## Exercise details:
Task for the records below: copy exactly, and only, the line containing "You are a GUI" and every line after it to the end, with pictures left out.

## Records shown:
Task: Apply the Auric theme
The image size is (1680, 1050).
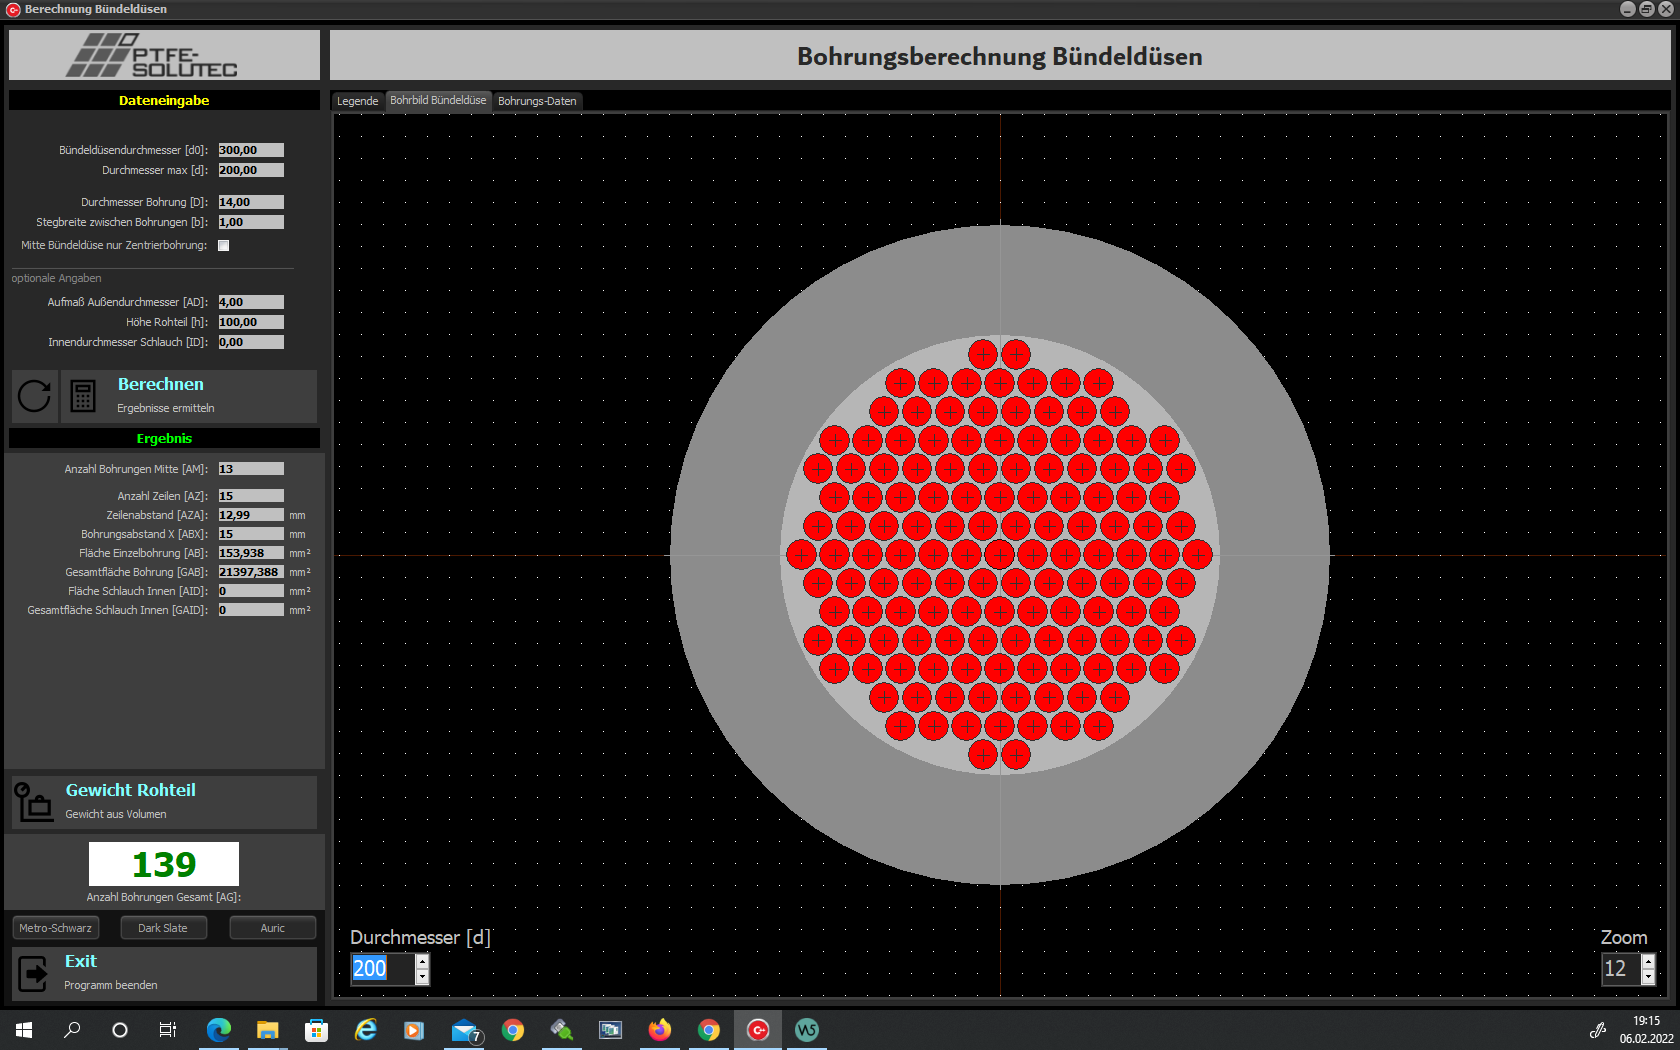Action: pos(272,928)
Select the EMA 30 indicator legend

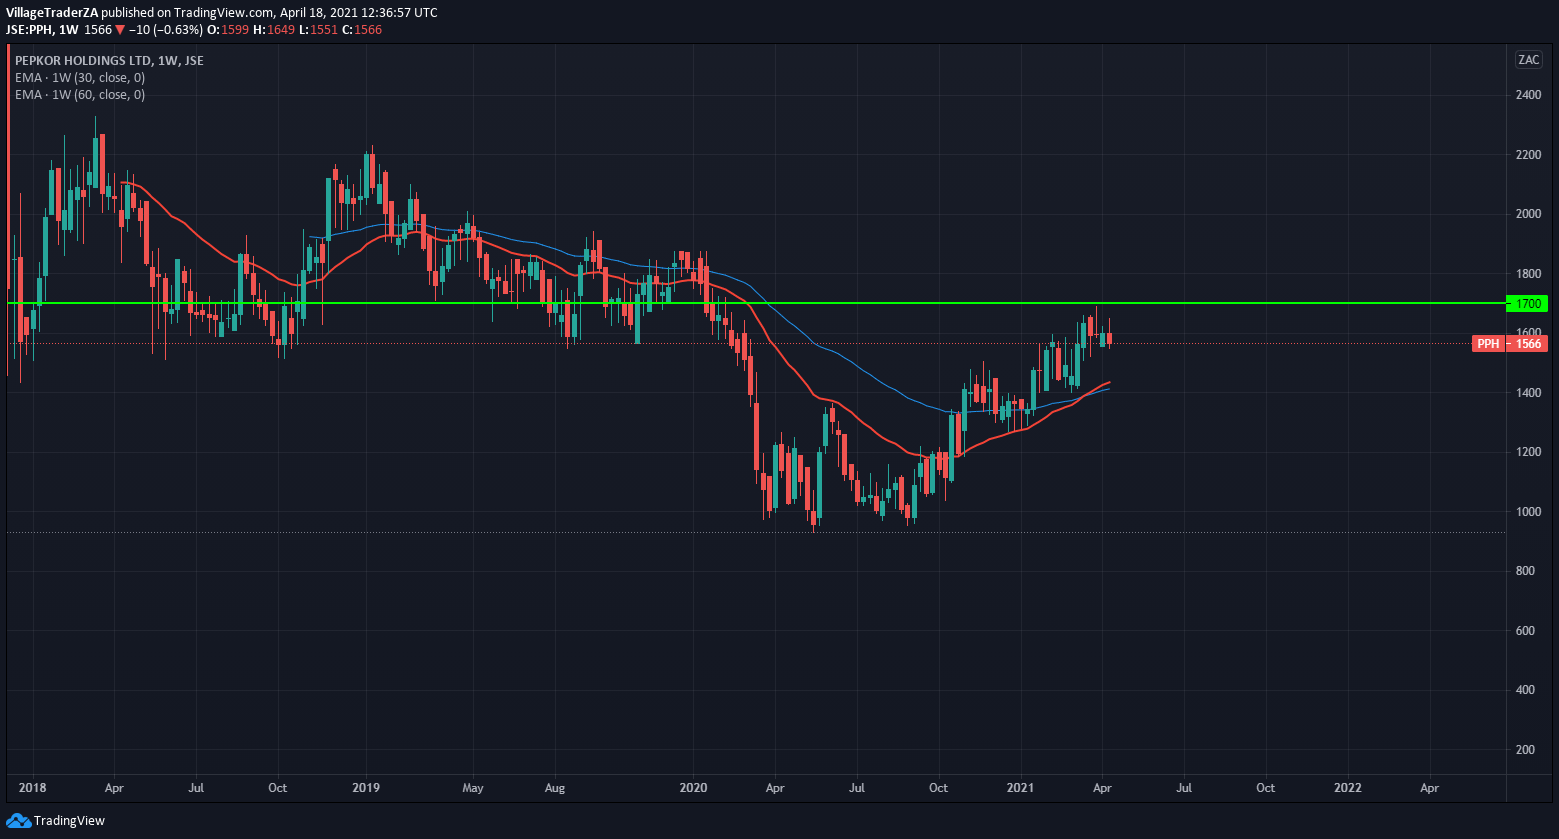click(x=80, y=77)
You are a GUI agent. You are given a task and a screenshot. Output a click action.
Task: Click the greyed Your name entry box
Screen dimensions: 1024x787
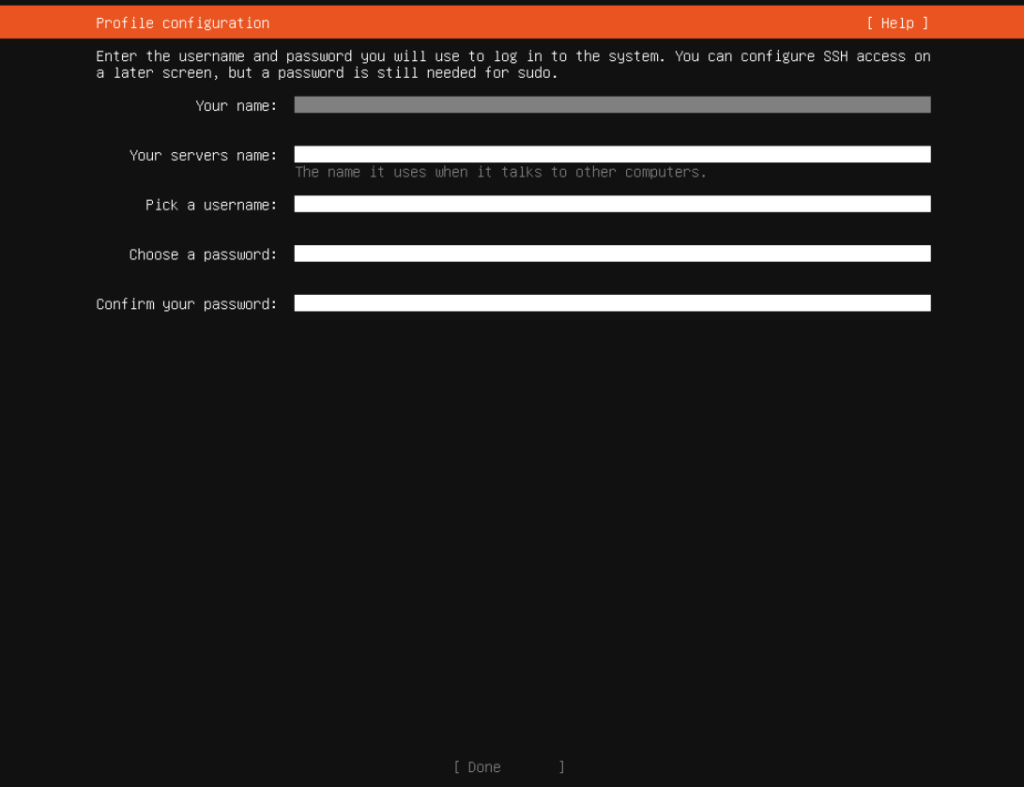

## Answer to the problem:
You are a GUI agent. You are given a task and a screenshot. Output a click action.
Task: Click the greyed Your name entry box
Screen dimensions: 1024x787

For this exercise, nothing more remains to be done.